I have to confess that I was not very familiar with the life of Thorpe, fascinating as it was, until reading Smithsonian magazine's excellent piece on his legendary performance in the 1912 Olympics in Stockholm, and the subsequent fallout upon the discovery that he had "violated the rules of amateurism by playing minor-league baseball in 1909-10." (Of note, in disqualifying him, the International Olympic Committee violated its own rules because no objections to his participation were raised within thirty days of the Games.)
Distrustful of celebrity and fame, Thorpe was a dedicated athlete, having once said, “I may have had an aversion for work, but I also had an aversion for getting beat,” and his motive during the Stockholm Games was not to win, but prove to his future family-in-law that he could support a wife as an athlete. Growing up, his school was a dominant force on the sports field, because their star athlete "won renown football, baseball, track, and lacrosse, and also competed in hockey, handball, tennis, boxing, and ballroom dancing." At one point, Thorpe even single-handedly won a dual against another school, when he took first in the high hurdles, low hurdles, high jump, long jump, shot put, and discus throw.
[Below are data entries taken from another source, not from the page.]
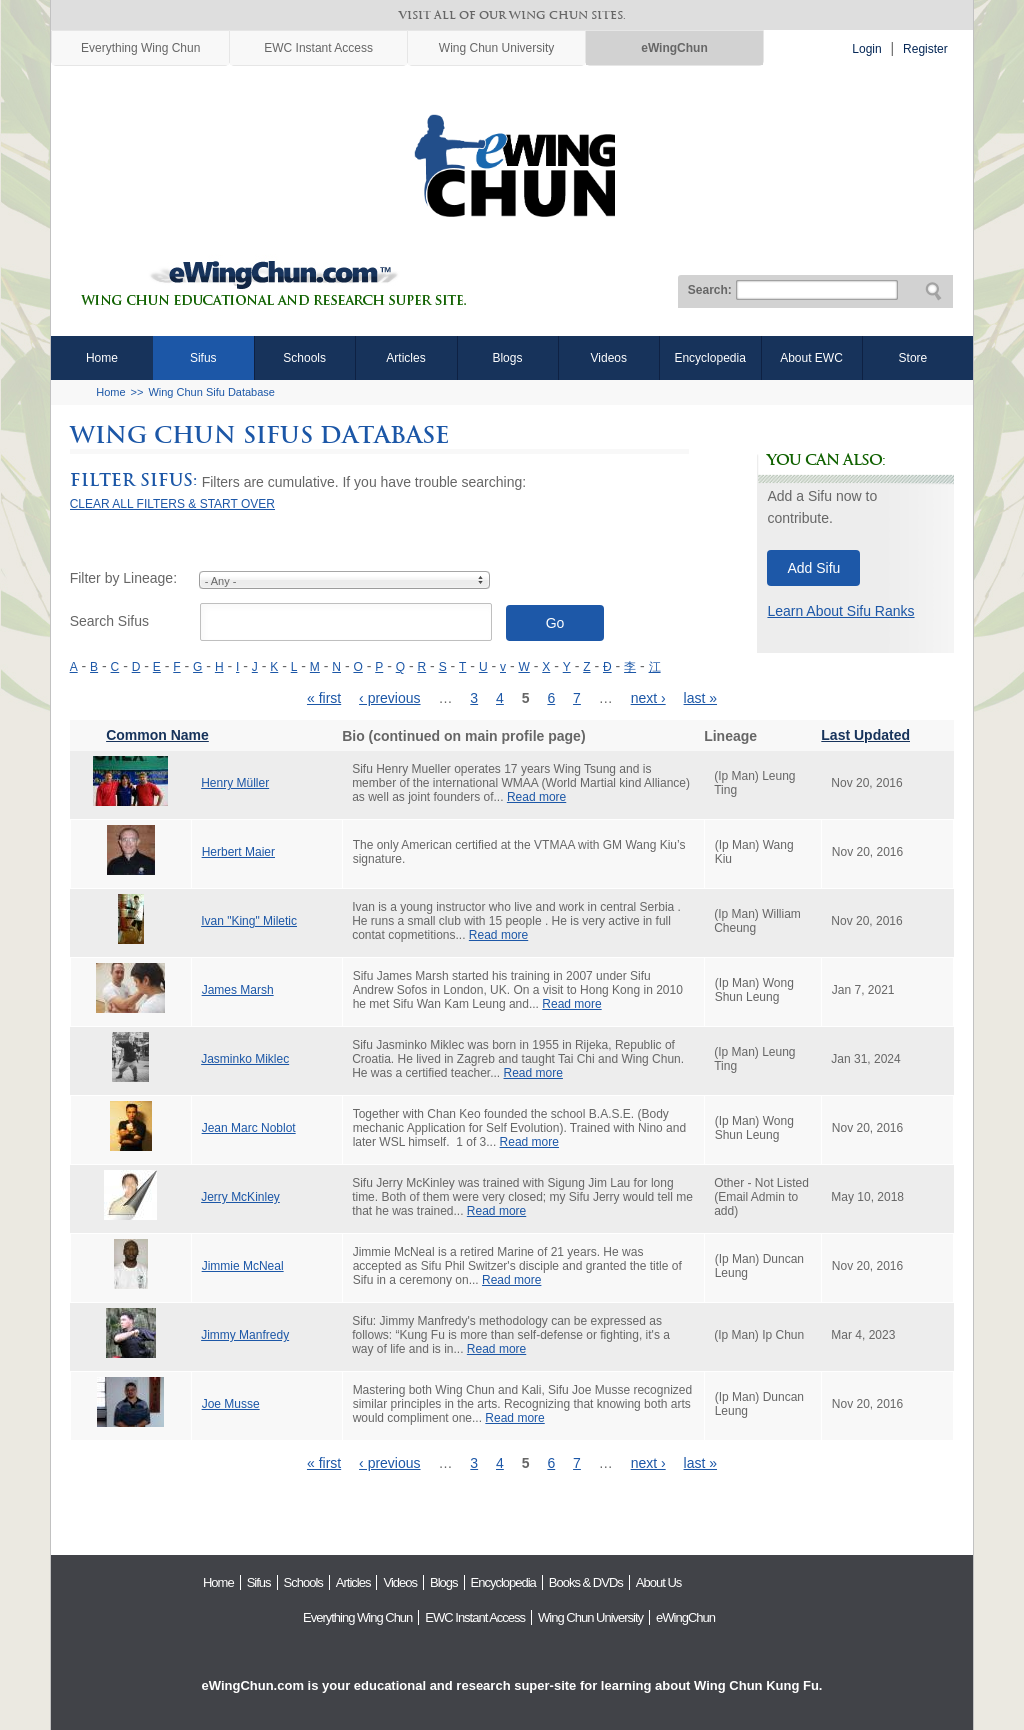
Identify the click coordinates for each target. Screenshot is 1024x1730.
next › (648, 698)
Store (913, 358)
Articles (405, 358)
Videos (609, 358)
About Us (658, 1582)
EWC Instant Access (318, 48)
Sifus (203, 358)
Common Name (157, 735)
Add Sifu (813, 568)
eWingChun (674, 48)
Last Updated (865, 735)
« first (324, 698)
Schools (304, 358)
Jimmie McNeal (243, 1266)
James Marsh (238, 990)
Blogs (507, 358)
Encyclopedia (709, 358)
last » (700, 698)
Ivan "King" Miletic (249, 921)
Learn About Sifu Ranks (840, 611)
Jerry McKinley (240, 1197)
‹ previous (389, 698)
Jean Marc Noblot (249, 1128)
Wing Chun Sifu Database (211, 392)
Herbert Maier (238, 852)
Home (102, 358)
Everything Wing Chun (140, 48)
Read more (536, 797)
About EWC (811, 358)
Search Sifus (109, 621)
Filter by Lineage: (123, 578)
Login (866, 49)
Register (925, 49)
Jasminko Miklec (245, 1059)
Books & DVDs (586, 1582)
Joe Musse (231, 1404)
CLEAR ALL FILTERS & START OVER (172, 504)
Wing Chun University (496, 48)
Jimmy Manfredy (245, 1335)
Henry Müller (235, 783)
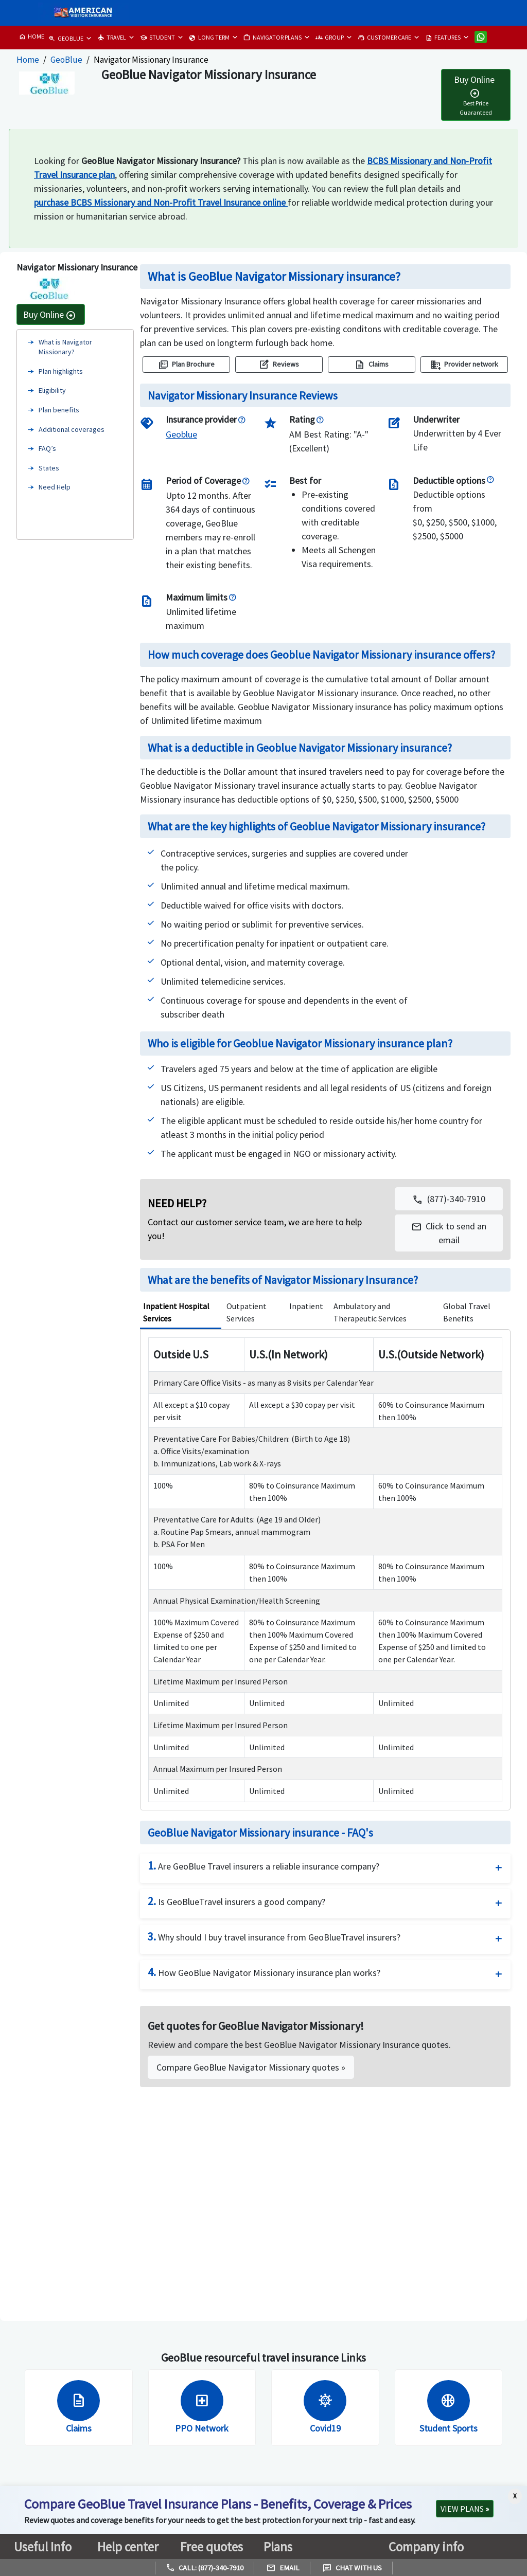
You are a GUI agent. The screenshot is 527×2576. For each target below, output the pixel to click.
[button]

After his performance in the Olympics, in which he competed in 15 events (the pentathlon and decathlon), came first in four of them, and placed in the top-ten in two others, Thorpe went on to play major-league baseball and professional basketball, co-found the National Football League, and move to Hollywood to become a stuntman and actor, before dying of heart failure in 1953 in his "modest but comfortable trailer home."
Thorpe was a remarkable human being, devoted to his passions, wary of the fickle public eye, and, arguably, a physical specimen whose mark on athletics may forever go unmatched. Long after his death, the IOC sent a pair of replica gold medals to his family, but refused to acknowledge him as the undisputed Olympic Champion he was, or recognise the records he broke and continues to hold. It was a token gesture, devoid of meaning, but were he alive, Thorpe wouldn't have cared. He never argued about his disqualification, and never campaigned for his cause. He knew what mattered: "I won 'em, and I know I won 'em."
In the end, I can reconcile my conflicting relationship with the Olympic Games with the fact that, as a whole, they do not matter. Were they to disappear in a puff of white smoke, the world would not change. Life would go on, and the best athletes in the world would still find other ways to compete against each other (such the already-existent World Championships). The only marks the Games leave on society are that they are a mere vessel through which athletes achieve their life-long goals, cities achieve momentary peaks in tourism, businesses see record profits that they'll never see again, and television networks waste exorbitant amounts of money. These are fleeting things. Once the glow wears off, the world stops caring. And the things we're left to remember are not the medals that were won, but the lives of the people who won them, and those who came close.
Thorpe had his medals taken away from him, but he was given what he truly wanted: permission to marry his sweetheart. Despite his tragedy, he still reached his goals.